SINGAPORE — A minimum price of 20 cents for mainboard counters, reduced lot sizes and the end of contra trades are some of the major changes that will take place over the next two years in the way shares are traded on the Singapore Exchange.
The wide range of initiatives was laid out by the Monetary Authority of Singapore (MAS) and Singapore Exchange (SGX) yesterday, following a three-month public consultation process that ended on May 2.
The move to strengthen the securities market and promote better trading practices comes in the wake of the dramatic fall in share prices of three mainboard-listed stocks last October, which wiped out a combined S$8 billion in their market value over three days.
The proposed measures, to be implemented starting at the end of this year, will help further enhance the robustness and resilience of Singapore’s securities market and instil greater investor confidence in its marketplace, said Mr Lee Boon Ngiap, assistant managing director for capital markets at MAS.
Stocks listed on the mainboard will be required to have a minimum trading price of 20 cents come March next year, in a move that will affect about 200 companies whose share prices currently fall below the threshold. They will be given a 12-month transition period to “undertake corporate actions” to meet the new requirement, such as through share consolidation.
“This is to address risks of low-priced securities being more susceptible to excessive speculation and potential market manipulation,” the MAS and SGX said in their joint statement.
And to promote financial prudence, investors will be required to post a minimum 5 per cent of collateral before trading in stocks. The measure, targeted for implementation in mid-2016, puts an end to uncollateralised contra trading as it is currently practised.
However, institutional investors, trades settled through delivery-versus-payment mode, and funds from the Central Provident Fund and Supplementary Retirement Scheme will be exempted from this requirement.
Mr David Gerald, president and chief executive of the Securities Investors Association Singapore (SIAS), said the measure will encourage investors to trade within their means.
“Many investors are used to trading without collateral, but that encourages gambling habits and sometimes over-gearing. I would expect a few to stay away when this is implemented, but over time when the market gets used to this practice, they will come back.”
In addition, to improve retail investors’ access to a broader range of listed securities, particularly the higher-priced blue chips, SGX will reduce the board lot size from the current 1,000 shares to 100 shares next January, a move that the SIAS also lauded.
“This is a very encouraging move because, right now, small investors can’t participate and build a portfolio involving blue chips. So by allowing them to buy 100 shares at a time, it helps them to build a portfolio of good shares, shares that will perform and are able to give good dividends,” Mr Gerald said.

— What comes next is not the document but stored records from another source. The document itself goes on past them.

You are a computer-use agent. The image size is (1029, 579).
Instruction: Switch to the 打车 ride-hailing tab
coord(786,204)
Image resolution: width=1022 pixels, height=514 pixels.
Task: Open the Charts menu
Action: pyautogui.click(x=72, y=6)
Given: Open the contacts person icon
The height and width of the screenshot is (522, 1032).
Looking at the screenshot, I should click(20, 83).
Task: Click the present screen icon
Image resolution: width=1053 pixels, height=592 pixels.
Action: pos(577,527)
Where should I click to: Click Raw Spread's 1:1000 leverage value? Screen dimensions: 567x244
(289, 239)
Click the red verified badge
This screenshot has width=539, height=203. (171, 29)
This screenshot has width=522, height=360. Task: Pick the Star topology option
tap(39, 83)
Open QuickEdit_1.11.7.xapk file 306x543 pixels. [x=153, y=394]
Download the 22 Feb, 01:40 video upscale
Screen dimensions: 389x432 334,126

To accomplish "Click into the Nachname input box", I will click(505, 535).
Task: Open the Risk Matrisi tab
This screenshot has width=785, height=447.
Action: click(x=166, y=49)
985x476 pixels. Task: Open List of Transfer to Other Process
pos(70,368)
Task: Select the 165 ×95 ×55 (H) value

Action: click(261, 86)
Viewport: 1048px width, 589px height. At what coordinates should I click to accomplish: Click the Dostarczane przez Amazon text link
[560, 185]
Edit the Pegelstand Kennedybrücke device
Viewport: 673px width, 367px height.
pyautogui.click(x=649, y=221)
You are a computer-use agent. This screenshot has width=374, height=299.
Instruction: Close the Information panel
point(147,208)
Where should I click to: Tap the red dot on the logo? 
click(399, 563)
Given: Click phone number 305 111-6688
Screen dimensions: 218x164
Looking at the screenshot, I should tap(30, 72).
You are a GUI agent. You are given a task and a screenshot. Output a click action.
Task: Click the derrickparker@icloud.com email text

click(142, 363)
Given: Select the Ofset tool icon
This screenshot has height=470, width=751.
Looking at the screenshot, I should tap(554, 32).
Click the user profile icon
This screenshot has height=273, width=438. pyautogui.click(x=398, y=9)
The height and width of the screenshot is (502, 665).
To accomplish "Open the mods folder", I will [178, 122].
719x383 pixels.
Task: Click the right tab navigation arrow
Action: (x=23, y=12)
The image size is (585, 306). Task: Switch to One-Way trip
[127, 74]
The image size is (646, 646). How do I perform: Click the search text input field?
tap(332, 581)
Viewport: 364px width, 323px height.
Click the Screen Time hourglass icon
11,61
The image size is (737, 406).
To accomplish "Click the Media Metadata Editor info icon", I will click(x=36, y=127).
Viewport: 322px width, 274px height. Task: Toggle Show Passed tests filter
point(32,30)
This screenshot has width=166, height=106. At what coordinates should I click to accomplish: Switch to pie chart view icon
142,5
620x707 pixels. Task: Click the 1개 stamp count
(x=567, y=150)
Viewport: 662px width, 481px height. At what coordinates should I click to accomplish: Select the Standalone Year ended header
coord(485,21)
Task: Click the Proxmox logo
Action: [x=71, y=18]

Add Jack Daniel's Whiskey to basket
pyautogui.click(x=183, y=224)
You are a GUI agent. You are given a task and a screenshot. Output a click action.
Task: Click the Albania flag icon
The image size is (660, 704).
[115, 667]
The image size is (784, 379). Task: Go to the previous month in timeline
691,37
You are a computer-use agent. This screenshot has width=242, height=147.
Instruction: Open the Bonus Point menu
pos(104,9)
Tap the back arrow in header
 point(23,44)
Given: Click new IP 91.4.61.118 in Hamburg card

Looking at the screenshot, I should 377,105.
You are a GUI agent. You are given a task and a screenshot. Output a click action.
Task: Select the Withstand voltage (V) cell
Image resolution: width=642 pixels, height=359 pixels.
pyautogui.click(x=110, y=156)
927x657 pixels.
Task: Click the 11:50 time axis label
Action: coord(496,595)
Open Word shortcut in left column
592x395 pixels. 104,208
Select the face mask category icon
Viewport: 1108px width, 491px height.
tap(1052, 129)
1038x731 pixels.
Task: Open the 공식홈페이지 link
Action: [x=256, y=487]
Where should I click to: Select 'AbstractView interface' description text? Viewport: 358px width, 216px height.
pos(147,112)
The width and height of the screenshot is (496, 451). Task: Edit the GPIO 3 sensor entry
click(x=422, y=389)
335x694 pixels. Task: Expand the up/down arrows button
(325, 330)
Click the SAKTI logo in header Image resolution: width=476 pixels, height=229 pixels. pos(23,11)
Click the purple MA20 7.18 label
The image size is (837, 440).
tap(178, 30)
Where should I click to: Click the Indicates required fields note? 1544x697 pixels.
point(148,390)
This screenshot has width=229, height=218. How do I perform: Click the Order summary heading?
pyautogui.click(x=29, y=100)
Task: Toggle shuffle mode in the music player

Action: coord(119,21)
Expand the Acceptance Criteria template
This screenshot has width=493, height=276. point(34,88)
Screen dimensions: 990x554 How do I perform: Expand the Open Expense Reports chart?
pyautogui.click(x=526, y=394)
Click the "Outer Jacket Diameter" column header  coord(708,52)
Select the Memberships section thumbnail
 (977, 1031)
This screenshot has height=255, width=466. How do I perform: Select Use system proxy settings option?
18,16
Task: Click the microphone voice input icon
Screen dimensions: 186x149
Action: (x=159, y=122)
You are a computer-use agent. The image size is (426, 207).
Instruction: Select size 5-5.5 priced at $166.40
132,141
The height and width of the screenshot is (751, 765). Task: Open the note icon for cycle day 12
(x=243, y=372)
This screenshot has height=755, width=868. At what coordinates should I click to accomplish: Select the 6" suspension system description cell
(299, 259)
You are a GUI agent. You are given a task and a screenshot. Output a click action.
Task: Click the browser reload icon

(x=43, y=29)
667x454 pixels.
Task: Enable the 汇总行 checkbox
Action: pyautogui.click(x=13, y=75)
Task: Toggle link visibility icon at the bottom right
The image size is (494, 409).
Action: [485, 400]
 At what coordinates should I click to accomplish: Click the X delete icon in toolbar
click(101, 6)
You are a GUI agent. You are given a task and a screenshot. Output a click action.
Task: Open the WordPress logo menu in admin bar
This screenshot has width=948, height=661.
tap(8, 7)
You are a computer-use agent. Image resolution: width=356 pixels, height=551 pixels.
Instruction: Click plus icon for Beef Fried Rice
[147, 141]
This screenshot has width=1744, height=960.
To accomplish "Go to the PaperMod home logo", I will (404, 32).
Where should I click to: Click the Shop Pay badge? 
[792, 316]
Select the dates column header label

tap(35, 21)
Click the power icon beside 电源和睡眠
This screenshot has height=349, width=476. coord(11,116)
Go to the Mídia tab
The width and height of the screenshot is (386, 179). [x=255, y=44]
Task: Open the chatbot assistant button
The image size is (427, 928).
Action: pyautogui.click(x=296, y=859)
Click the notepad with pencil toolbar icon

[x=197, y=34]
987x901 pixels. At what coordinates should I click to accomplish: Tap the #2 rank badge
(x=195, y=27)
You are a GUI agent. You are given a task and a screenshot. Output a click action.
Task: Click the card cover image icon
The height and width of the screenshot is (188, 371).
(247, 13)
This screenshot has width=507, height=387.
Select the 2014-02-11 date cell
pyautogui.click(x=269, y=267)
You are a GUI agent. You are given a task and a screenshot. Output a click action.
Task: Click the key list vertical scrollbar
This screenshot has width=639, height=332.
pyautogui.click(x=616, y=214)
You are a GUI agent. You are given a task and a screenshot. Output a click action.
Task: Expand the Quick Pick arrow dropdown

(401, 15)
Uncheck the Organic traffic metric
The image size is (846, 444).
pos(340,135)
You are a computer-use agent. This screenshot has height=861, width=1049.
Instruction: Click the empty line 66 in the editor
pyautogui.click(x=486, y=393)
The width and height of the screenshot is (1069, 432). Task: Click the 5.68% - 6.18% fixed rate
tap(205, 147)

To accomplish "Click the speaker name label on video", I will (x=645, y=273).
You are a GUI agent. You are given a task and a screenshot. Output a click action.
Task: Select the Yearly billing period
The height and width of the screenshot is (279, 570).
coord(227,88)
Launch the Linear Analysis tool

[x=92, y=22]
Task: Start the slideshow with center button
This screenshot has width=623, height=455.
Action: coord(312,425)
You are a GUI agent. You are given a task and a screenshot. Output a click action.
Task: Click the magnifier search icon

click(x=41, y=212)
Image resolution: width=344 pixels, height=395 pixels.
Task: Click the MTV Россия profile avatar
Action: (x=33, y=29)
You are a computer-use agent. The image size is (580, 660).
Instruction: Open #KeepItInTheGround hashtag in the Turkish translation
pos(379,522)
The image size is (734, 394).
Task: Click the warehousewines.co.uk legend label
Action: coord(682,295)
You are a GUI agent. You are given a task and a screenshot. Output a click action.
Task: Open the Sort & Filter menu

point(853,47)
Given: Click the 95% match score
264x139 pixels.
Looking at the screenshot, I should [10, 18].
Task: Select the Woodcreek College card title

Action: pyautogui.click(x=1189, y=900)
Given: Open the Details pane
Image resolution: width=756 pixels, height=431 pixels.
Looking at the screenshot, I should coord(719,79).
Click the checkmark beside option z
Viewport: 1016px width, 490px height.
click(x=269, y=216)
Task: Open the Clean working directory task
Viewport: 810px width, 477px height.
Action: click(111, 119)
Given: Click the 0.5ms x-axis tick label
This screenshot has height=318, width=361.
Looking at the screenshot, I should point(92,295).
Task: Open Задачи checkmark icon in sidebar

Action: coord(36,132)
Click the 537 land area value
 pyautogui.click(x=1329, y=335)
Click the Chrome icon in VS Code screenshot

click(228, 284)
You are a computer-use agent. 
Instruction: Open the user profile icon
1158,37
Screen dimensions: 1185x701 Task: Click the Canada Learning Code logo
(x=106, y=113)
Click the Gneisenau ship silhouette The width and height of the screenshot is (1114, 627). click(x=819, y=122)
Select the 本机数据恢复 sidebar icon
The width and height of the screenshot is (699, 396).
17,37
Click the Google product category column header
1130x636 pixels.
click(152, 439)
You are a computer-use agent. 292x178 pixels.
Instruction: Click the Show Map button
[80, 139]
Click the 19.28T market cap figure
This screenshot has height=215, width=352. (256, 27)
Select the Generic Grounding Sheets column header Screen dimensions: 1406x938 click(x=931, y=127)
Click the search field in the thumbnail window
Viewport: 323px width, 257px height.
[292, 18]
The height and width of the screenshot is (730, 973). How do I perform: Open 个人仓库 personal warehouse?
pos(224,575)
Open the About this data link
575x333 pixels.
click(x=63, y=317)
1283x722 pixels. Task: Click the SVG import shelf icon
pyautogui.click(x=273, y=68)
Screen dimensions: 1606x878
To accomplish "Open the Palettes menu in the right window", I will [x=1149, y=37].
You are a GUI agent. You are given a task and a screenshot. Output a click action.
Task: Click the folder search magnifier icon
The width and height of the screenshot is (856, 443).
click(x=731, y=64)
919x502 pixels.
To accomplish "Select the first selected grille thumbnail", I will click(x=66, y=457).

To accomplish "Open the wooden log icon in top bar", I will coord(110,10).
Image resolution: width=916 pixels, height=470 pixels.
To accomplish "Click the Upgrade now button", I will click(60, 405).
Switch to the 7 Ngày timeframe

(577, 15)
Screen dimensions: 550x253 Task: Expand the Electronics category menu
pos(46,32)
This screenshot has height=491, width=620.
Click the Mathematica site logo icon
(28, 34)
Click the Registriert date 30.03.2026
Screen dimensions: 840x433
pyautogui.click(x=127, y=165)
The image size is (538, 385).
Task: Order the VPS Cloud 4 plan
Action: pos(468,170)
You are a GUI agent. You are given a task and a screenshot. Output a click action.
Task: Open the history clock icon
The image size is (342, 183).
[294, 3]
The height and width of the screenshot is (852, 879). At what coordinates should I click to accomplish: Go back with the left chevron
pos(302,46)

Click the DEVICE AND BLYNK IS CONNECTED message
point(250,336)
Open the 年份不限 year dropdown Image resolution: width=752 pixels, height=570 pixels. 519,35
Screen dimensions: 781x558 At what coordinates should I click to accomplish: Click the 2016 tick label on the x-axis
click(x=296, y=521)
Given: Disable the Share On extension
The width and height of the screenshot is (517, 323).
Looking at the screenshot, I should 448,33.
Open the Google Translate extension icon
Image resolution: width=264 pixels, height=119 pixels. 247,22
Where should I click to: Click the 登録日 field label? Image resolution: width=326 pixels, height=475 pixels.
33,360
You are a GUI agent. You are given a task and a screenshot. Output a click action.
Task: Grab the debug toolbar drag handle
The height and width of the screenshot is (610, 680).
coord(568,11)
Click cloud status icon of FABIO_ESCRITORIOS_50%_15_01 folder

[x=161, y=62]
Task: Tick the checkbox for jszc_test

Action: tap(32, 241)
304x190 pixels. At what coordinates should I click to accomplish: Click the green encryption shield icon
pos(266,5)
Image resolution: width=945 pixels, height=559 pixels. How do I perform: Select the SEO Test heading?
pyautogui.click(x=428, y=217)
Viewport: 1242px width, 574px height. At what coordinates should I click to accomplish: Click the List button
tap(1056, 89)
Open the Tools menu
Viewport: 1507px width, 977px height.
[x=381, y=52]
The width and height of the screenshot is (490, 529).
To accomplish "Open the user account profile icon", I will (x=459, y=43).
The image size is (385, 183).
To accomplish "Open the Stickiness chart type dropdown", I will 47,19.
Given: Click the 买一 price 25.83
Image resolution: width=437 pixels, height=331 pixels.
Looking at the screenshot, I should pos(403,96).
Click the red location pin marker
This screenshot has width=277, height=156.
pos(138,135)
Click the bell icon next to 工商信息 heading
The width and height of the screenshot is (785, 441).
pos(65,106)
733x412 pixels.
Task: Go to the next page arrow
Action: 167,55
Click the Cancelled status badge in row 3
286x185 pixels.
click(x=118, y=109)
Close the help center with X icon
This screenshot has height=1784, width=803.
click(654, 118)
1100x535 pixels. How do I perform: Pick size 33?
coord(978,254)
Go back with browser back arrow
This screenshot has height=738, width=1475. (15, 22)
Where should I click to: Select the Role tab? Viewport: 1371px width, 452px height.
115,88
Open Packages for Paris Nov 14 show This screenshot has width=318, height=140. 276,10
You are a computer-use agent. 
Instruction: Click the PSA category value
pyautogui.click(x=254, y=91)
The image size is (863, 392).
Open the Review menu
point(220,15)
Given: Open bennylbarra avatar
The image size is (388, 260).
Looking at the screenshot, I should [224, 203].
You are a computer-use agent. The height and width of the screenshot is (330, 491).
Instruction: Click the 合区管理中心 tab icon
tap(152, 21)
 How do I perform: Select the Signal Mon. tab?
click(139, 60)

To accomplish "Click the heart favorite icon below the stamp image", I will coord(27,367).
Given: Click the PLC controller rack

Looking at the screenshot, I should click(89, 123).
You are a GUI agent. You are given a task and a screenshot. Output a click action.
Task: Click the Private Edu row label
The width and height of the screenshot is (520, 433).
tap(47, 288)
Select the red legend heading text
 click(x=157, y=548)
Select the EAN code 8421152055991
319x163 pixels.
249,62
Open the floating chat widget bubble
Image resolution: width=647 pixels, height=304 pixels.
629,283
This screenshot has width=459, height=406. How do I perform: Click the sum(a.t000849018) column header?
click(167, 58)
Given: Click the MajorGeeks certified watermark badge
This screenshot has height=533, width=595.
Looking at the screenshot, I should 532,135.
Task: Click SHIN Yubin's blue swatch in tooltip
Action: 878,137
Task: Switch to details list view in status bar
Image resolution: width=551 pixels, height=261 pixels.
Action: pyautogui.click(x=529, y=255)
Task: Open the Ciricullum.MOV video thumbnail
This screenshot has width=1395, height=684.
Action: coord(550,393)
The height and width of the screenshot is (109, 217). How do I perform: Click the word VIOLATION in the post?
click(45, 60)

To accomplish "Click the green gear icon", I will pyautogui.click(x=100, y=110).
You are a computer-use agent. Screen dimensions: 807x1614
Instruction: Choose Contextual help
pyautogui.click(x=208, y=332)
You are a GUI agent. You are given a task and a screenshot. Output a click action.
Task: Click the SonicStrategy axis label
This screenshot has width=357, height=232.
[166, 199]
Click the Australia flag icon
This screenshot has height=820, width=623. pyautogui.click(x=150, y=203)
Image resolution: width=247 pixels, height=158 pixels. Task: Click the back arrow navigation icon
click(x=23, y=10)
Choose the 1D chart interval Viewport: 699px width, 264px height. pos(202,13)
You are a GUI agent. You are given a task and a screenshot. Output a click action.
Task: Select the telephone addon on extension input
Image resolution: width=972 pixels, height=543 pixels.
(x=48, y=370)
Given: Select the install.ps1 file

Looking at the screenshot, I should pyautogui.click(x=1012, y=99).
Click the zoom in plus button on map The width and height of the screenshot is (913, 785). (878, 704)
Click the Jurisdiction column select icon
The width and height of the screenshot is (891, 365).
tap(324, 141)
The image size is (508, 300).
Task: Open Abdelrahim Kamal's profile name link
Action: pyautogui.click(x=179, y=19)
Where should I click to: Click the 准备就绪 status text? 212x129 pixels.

From the middle of 2016, short sellers will be required to notify the MAS of their net short positions based on the lower of 0.05 per cent or S$1 million worth of shares in a listed entity. The aggregated short positions will be published weekly in a move that Mr Gerald said will help investors to make informed trading decisions.
Other initiatives announced by the MAS and SGX yesterday include improving the transparency of intervention measures. The Securities Association of Singapore will develop industry guidelines for its members to address concerns resulting from differing practices of trading restriction announcements, with expected implementation by the end of this year.
Independent advisory, disciplinary and appeals committees for listings will also be set up by early next year, the MAS and SGX said. They will expand the range of regulatory sanctions for listing rule breaches to include powers to impose fines on issuers, restrict the activities that issuers may undertake, as well as to make offers of composition for minor, administrative or technical breaches.